I will say that from the moment that the Kaplan rep walked into the room I got the impression that he thought none of us were good enough. There was a definite "we are the best and you should be grateful we're giving you this chance to even be considered" vibe there -- it reminded me a lot of how some people were about MIT. There were many, many nice people at MIT when I was there, but there were also some arrogant idiots, and this guy had that demeanor. There's a way to talk about a position that requires very specific qualifications without implying that if you don't have those qualifications you're somehow a lesser individual, and this guy did not practice it.

I think it would have been great to get some class time with high school kids, and the money is not bad considering everything else out there (which is not much, at this point.) However, the hours would be all weekends and evenings, and frankly I would much prefer to spend those particular hours with my family. Maybe my ambivalence manifested as insufficient enthusiasm; even as I was driving to Tempe I was thinking, "Why am I even bothering with this?"

Even so, it's never fun getting rejected. My ego is slightly bruised, but I'll get over it.

Tuesday, September 01, 2009

a minor obsession

I'm spending far more time looking for a job than I am doing anything else, including all the stuff around the house that needs doing. I think I need to get a job simply to get myself off this hamster wheel.

On that positive note, I've decided what to do for my "how to" presentation: how to look for a job online!
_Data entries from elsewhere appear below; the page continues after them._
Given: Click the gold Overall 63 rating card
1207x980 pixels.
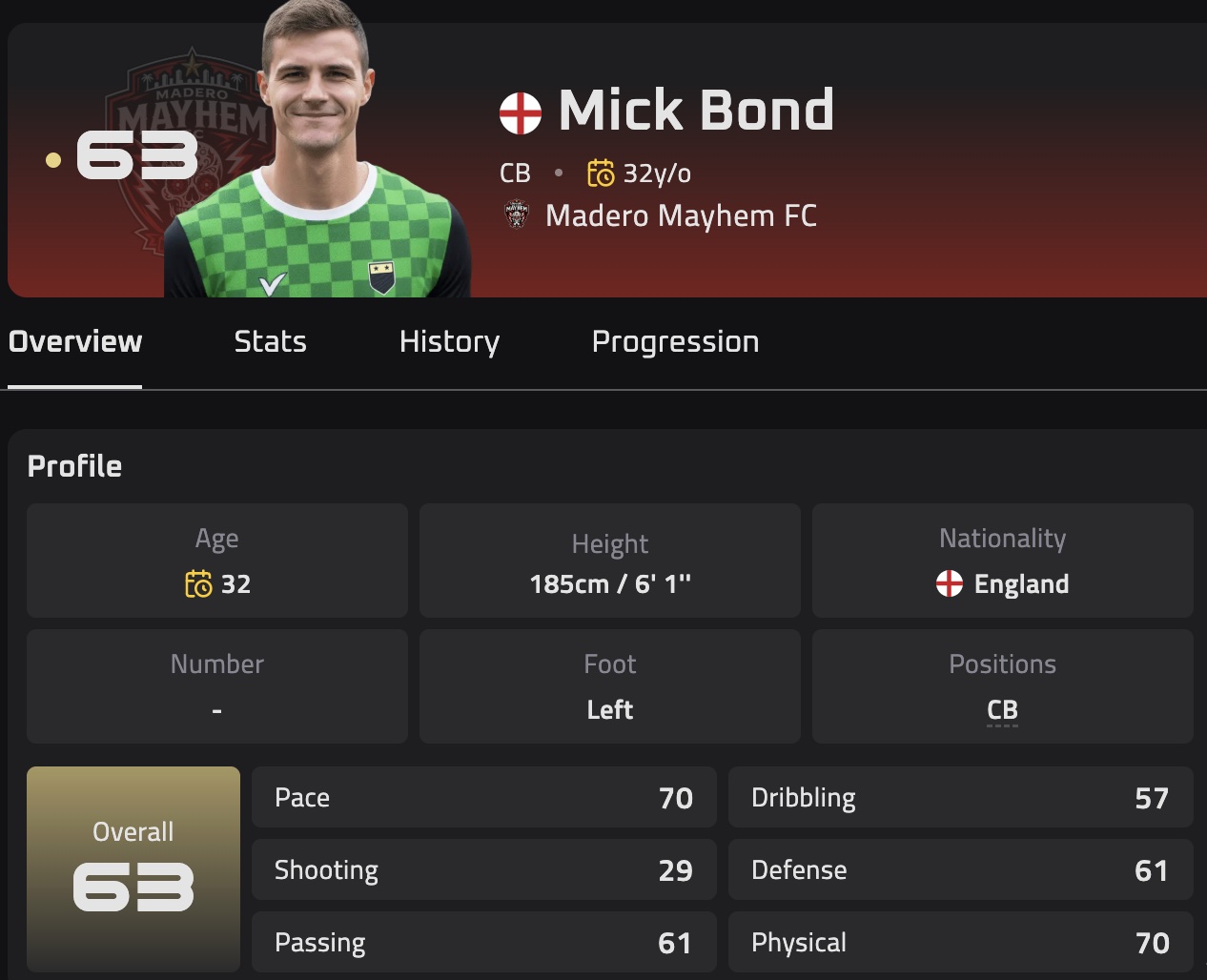Looking at the screenshot, I should click(x=133, y=869).
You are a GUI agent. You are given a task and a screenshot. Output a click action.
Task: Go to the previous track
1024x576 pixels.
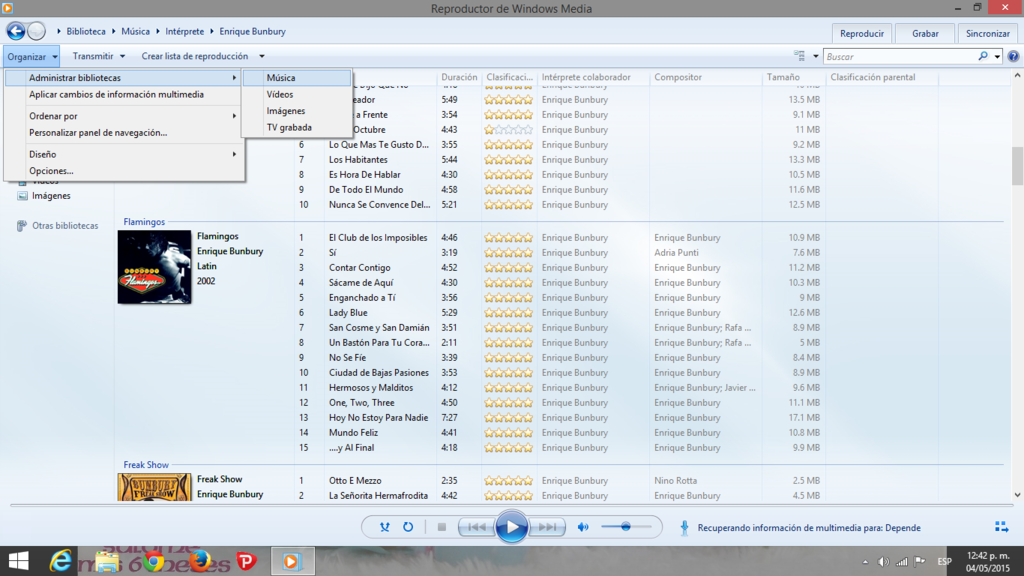click(x=476, y=527)
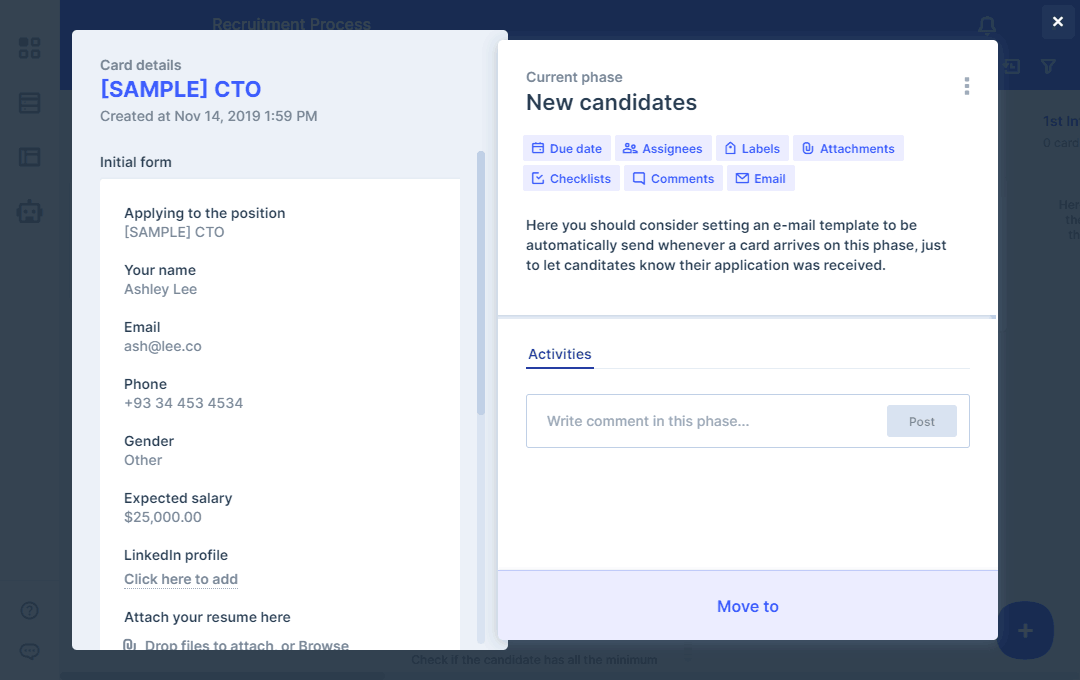Set a Due date for the card

(566, 149)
Hey, I can boil it down to 5 minutes and just hit the high points.

We appear to have stopped hemorrhaging money, so that's good, but we don't have a handle on what our new baseline monthly expenses are, either. DH is not in the least bit concerned (at least he does not appear to be) and so I suppose I should not be, either.

Tomorrow: my own school work first, then putting together and practicing my Kaplan audition for delivery in the evening. Should be fun, although the idea of taking an SAT-like qualifying test does not fill me with joy. We'll see how it goes.